437. Path Sum III

You are given a binary tree in which each node contains an integer value.

Find the number of paths that sum to a given value.

The path does not need to start or end at the root or a leaf, but it must go downwards (traveling only from parent nodes to child nodes).

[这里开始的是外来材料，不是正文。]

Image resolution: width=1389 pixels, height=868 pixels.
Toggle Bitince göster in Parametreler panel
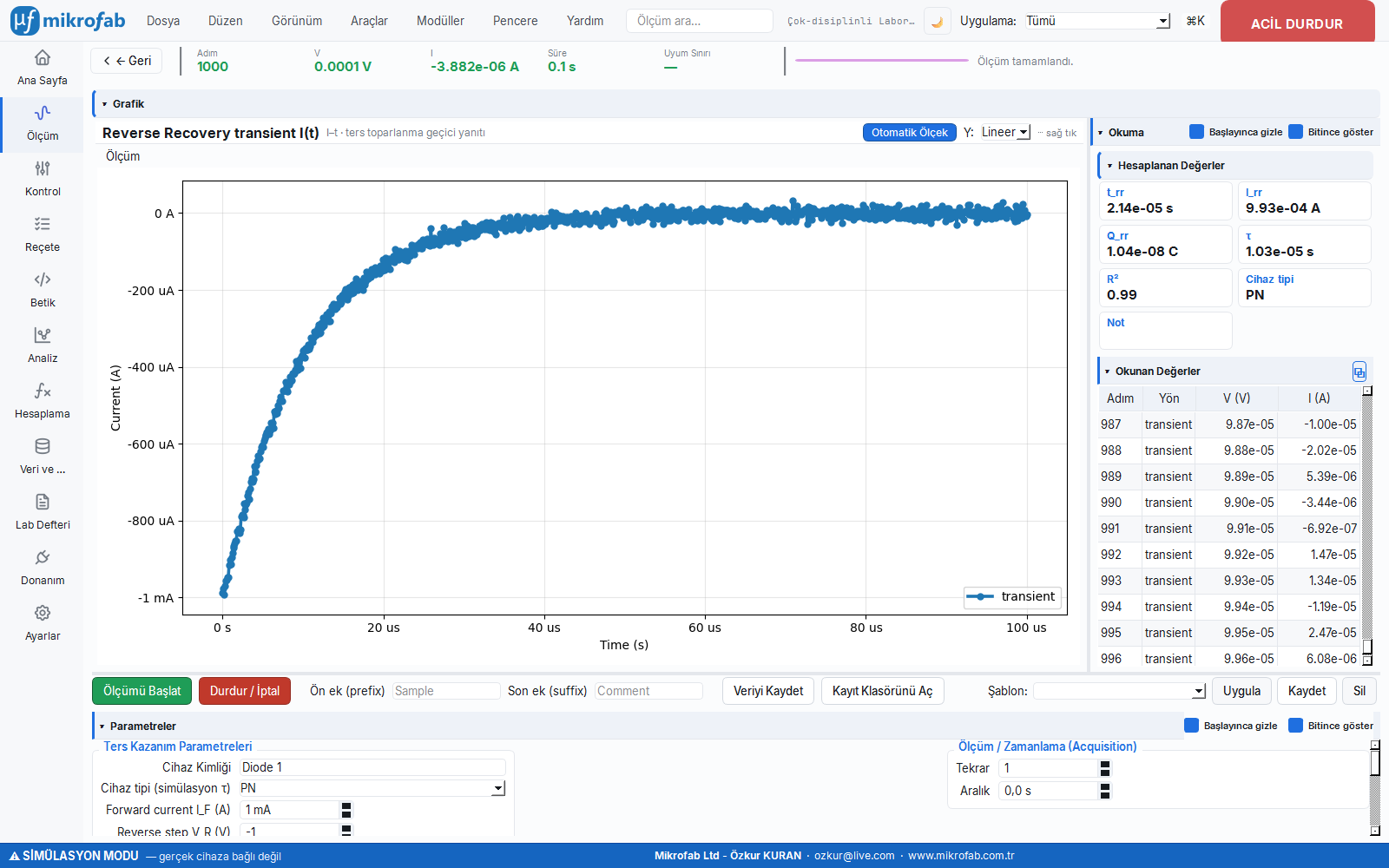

The tree has no more than 1,000 nodes and the values are in the range -1,000,000 to 1,000,000.

Example:

root = [10,5,-3,3,2,null,11,3,-2,null,1], sum = 8

10
/  \
5   -3
/ \    \
3   2   11
/ \   \
3  -2   1

Return 3. The paths that sum to 8 are:

1.  5 -> 3
2.  5 -> 2 -> 1
3. -3 -> 11

【问题分析】

 该问题是path sum和path sum ii的延续，也算是挺容易的

 要求是： 

    1、找到所有和为sum的路径，关键的点是路径不一定是从root到叶子节点，可能是中间某一段

     2、要求输出路径个数，这样就降低了难度

 因此解决问题分解之后就会更加容易处理：

    1、获取以每个节点为起始点，并且和为sum的路径个数，这个相对容易

     2、将每个节点为起始节点的路径个数相加，就是最终结果

【AC代码】

class Solution {
public:
int pathSum(TreeNode* root, int sum) {
int res = 0;
if (root == NULL) {
return 0;
}
//层序遍历树中的节点
std::queue<TreeNode*> cqueue;
cqueue.push(root);
while (!cqueue.empty()) {
TreeNode* node = cqueue.front();
cqueue.pop();

if (node->left)
cqueue.push(node->left);
if (node->right)
cqueue.push(node->right);

res += getPathNum(node, sum); //获取以root为起点的所有路径的个数
}

return res;
}

int getPathNum(TreeNode* root, int sum) { //获取以root为起点，和为sum的所有路径的个数
int res = 0;
if (root == NULL) { //递归结束条件
return 0;
}

//must go to the leaf node //即使找到了和为sum的节点，还要继续遍历叶子节点，因此不是直接返回1，而是res+1
if (root->val == sum) {
res += 1;
}

int val = root->val;
if (root->left) { //访问左孩子
res += getPathNum(root->left, sum - val);
}
if (root->right) { //访问右孩子
res += getPathNum(root->right, sum - val);
}

return res;
}
};